### Page extract:
3

I have been thinking about the No Free Lunch (NFL) theorems lately, and I have a question which probably every one who has ever thought of the NFL theorems has also had. I am asking this question here, because I have not found a good discussion of it anywhere else.

The NFL theorems are very interesting theoretical results which do not hold in most practical circumstances, because a key assumption of the NFL theorems is rather strong. This assumption is, roughly speaking, that the performance of an algorithm is averaged over all problem instances drawn from a uniform probability distribution. In realistic applications the problems an algorithm typically encounters are NOT drawn from a uniform distribution, and are instead drawn from what is likely a very interesting and complicated distribution specific to the general problem setting.

So, while the NFL theorems are quite interesting results, do they have any practical implications? Or are they merely theoretical results?

EDIT: By practical implications, I mean novel or improvements over existing algorithms, improved hyper-parameter selection, and things of that nature. I would even be interested to learn of NFL-inspired theorems that do apply to realistic search/optimization/learning problems.

1 Answers1

4

A practical implication is that there is no silver bullet: we shouldn't expect any single optimization method to be perfect for all problems. Rather, we should try to design optimization methods that are tailored to the problem we're trying to solve.

For instance, if you want to use local search, you'll probably need to define a neighborhood relation (a set of moves that makes "small" changes to the current solution) that is informed by the problem domain. See, e.g., https://cs.stackexchange.com/a/88016/755 for a recent example of this here on this site.

A practical implication is that machine learning won't work if there is no structure at all on the space of possible models/hypotheses. Instead, we need some kind of prior that makes some models more likely than others.

Often, we assume a prior that assume "simpler" models are more likely than complex one's (Occam's razor: all else being equal, the simpler explanation is more likely to be true). This leads to use of regularization in machine learning, as it effectively applies Occam's razor to candidate models. So, you can think of the NFL theorems as providing some kind of theoretical justification for regularization or theoretical understanding that helps us see what the role of regularization is and provides some partial explanation for the empirical observation that it seems to often be effective.

You could characterize these as "NFL theorems tell us some directions that won't work", which arguably has value as it helps us avoid wasting time on something that won't work and helps point us towards directions that are more likely to work.

D.W.
  • 167,959
  • 22
  • 232
  • 500

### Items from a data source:

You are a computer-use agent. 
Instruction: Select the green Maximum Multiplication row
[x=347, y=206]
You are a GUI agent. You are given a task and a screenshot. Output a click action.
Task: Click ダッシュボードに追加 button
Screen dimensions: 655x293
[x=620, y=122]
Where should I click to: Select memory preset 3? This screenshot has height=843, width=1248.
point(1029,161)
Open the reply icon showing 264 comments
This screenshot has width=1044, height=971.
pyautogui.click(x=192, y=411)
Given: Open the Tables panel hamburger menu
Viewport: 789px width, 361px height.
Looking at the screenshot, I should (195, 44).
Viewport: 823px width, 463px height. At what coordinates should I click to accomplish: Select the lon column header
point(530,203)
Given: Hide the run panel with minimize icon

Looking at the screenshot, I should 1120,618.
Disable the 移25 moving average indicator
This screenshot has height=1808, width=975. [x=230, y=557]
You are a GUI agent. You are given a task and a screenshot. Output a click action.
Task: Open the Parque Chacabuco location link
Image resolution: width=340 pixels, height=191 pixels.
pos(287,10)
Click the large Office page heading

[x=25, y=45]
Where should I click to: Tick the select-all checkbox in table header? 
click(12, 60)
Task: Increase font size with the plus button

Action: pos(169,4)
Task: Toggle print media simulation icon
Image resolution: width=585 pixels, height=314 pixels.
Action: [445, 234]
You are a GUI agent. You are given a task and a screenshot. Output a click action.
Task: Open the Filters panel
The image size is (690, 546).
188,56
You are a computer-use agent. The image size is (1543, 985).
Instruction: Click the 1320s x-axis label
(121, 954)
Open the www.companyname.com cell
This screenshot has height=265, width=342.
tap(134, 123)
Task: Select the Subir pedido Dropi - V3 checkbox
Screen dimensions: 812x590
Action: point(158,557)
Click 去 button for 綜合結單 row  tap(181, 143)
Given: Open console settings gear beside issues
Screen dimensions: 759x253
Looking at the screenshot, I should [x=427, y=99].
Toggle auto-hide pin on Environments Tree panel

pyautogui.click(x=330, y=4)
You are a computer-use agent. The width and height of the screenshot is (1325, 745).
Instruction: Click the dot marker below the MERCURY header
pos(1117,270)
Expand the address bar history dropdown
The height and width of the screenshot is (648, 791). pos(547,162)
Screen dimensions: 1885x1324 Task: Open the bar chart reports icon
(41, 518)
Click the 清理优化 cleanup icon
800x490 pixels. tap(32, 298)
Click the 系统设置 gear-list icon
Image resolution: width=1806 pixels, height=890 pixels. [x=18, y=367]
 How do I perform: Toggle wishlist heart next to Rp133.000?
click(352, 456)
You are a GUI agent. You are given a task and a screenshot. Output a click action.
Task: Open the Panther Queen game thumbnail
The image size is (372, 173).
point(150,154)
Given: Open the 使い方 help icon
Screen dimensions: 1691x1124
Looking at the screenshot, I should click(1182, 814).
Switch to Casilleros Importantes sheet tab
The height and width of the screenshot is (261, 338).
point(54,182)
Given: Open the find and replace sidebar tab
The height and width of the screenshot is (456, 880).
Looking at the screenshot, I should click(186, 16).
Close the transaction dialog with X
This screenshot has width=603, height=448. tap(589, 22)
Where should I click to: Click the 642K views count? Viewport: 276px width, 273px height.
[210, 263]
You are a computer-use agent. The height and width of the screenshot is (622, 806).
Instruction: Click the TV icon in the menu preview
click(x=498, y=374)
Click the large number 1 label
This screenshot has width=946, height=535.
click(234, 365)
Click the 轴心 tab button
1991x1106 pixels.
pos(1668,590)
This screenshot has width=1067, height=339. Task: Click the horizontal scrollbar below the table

### Required work:
a. In the No Free Lunch thread, what principle does regularization effectively apply to candidate models?
b. Write out the passage of the No Free Lunch thread from "I have been" up to and including "it anywhere else.".

### Answer list:
a. Occam's razor

b.
I have been thinking about the No Free Lunch (NFL) theorems lately, and I have a question which probably every one who has ever thought of the NFL theorems has also had. I am asking this question here, because I have not found a good discussion of it anywhere else.